Hurricane Florence was already being predicted to be one of the worst hurricanes to ever hit the coasts of North and South Carolina. Then the Gray Man ghost started appearing and people REALLY got scared.
Rian Fontaine
@RianFontainee
One of my regulars said he and a group of five people walking the beach said they saw the Gray Man on pawleys yesterday. Time to start packing my bags and head inland y’all.
People in South Carolina may not believe the weather reports, videos of reporters in raincoats hanging onto poles like flags, or their own rain-soaked, windblown eyes, but they seem to have great faith and fear in the prognostications attached to sightings of the legendary Gray Man ghost. The most popular version of the tale dates back to 1822, before hurricanes had names.
Ciara Jade Dove Lee
@SCarolinaCiara
Oh lordy, it’s getting real now. I just read that there was a sighting of the Gray Man at Pawleys Island yesterday. South Carolina better get ready because he doesn’t appear for nothing!
10:42 PM – Sep 8, 2018
A young man (who some believe to be Percival Pawley, the island’s namesake, or Edward Teach, aka the pirate Blackbeard) was traveling across the island to visit his girlfriend when his horse was caught in the quicksand-like mud of a marsh he had taken a shortcut through and both died, condemning his ghost to forever haunt the island looking for his girlfriend.
And hurricanes.
A follow-up legend tells that the grieving girlfriend was walking on the shore when she saw a familiar figure dressed in gray … her boyfriend! Before she could say anything, he warned her to leave Pawleys Island immediately … and then he disappeared. The girl was so convinced and frightened, she persuaded her family to depart the next day for the mainland … where they rode out a hurricane that destroyed every home on the island … except theirs.

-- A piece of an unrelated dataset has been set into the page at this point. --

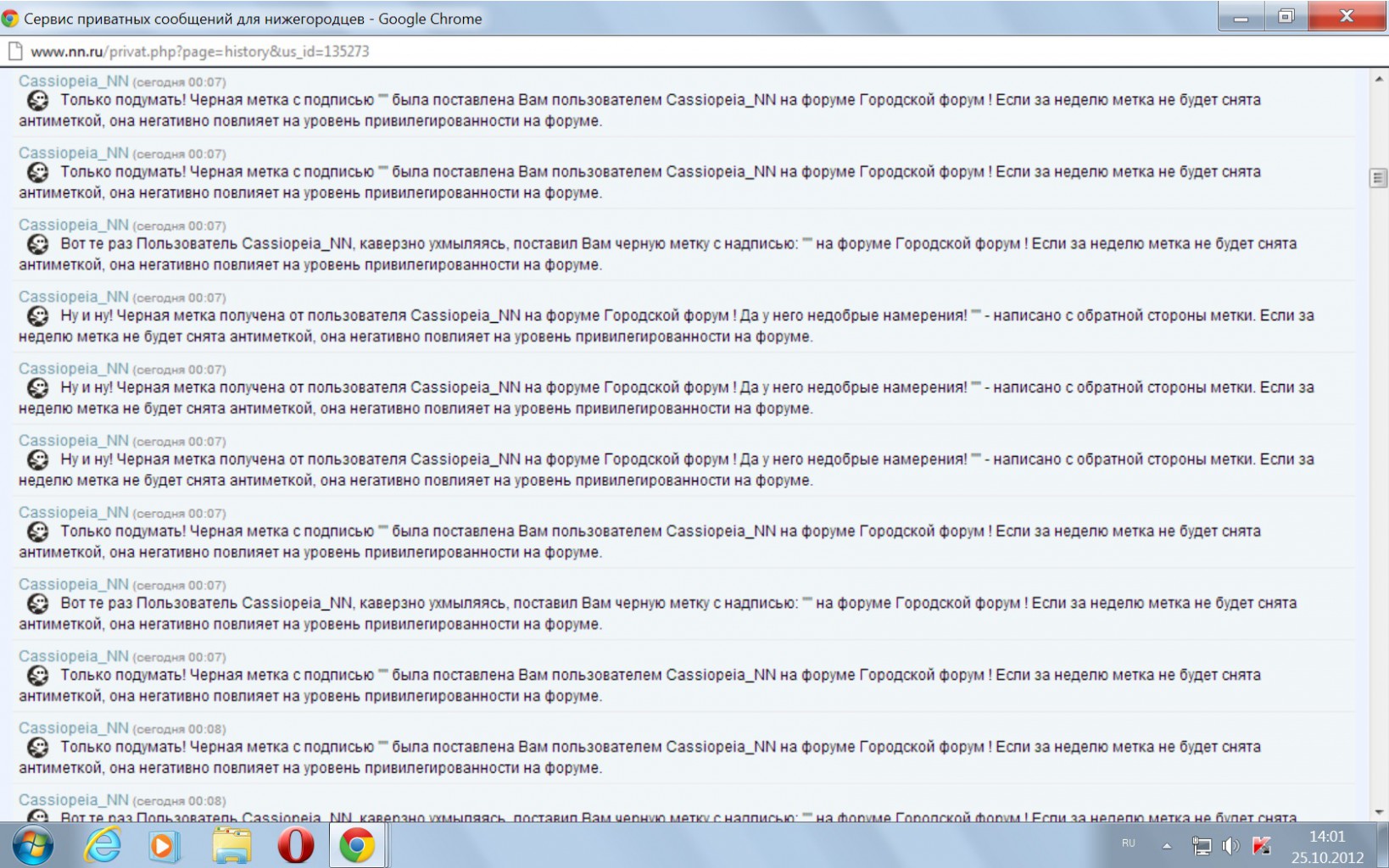Open the Kaspersky antivirus tray icon

click(x=1261, y=845)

The Gray Man ghost has reportedly been seen and saved people before many major storms since then, including the ‘Sea Islands Hurricane’ of 1893, which killed over a thousand people, and the destructive Hurricane Hazel in 1954. However, he cemented his fame in 1989 when Jim and Clara Moore told “Unsolved Mysteries” that they saw him on the beach and later their house was the only one in the neighborhood spared from damage.
Based on the tweets, at least a few homes are safe from Hurricane Florence, courtesy of the Gray Man ghost. Should South Carolina residents defy the authorities and take their chances at the island, hoping for a glimpse of the house-saving gray ghost?
It’s that kind of thinking that creates ghosts in the first place.